_DATA SUPPLIED_
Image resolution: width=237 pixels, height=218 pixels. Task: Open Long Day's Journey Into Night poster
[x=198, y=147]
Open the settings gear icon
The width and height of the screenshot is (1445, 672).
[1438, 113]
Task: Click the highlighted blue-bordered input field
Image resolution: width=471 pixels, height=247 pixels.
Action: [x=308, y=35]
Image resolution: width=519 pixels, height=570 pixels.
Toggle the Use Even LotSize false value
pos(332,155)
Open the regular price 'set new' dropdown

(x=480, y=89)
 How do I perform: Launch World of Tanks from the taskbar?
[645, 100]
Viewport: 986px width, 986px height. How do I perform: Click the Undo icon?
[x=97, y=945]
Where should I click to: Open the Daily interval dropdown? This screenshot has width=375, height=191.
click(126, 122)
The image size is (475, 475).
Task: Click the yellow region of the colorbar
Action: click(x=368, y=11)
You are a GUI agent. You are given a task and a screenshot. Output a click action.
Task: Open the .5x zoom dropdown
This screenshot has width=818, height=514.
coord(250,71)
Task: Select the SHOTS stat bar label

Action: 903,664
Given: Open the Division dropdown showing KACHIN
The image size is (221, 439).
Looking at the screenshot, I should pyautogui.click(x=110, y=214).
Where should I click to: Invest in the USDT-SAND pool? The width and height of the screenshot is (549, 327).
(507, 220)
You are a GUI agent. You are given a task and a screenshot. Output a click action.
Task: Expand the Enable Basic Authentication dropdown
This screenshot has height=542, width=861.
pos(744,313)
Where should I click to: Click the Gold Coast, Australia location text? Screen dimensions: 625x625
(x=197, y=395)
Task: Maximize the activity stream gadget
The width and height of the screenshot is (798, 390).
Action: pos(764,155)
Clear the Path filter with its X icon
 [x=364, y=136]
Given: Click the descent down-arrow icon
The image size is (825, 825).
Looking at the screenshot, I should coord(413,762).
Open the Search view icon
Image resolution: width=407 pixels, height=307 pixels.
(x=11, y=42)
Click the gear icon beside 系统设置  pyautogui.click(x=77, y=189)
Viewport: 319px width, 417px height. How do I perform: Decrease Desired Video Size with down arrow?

_TASK DETAILS_
Write out exactly the lines from the one with "Task: Expand the" through the end of the records above, both ends included, and leave out all other lines.

_ANSWER TO THE PROBLEM_
Task: Expand the Enable Basic Authentication dropdown
This screenshot has height=542, width=861.
pos(744,313)
Where should I click to: Click the Gold Coast, Australia location text? Screen dimensions: 625x625
(x=197, y=395)
Task: Maximize the activity stream gadget
The width and height of the screenshot is (798, 390).
Action: pos(764,155)
Clear the Path filter with its X icon
 [x=364, y=136]
Given: Click the descent down-arrow icon
The image size is (825, 825).
Looking at the screenshot, I should coord(413,762).
Open the Search view icon
Image resolution: width=407 pixels, height=307 pixels.
(x=11, y=42)
Click the gear icon beside 系统设置  pyautogui.click(x=77, y=189)
Viewport: 319px width, 417px height. How do I perform: Decrease Desired Video Size with down arrow?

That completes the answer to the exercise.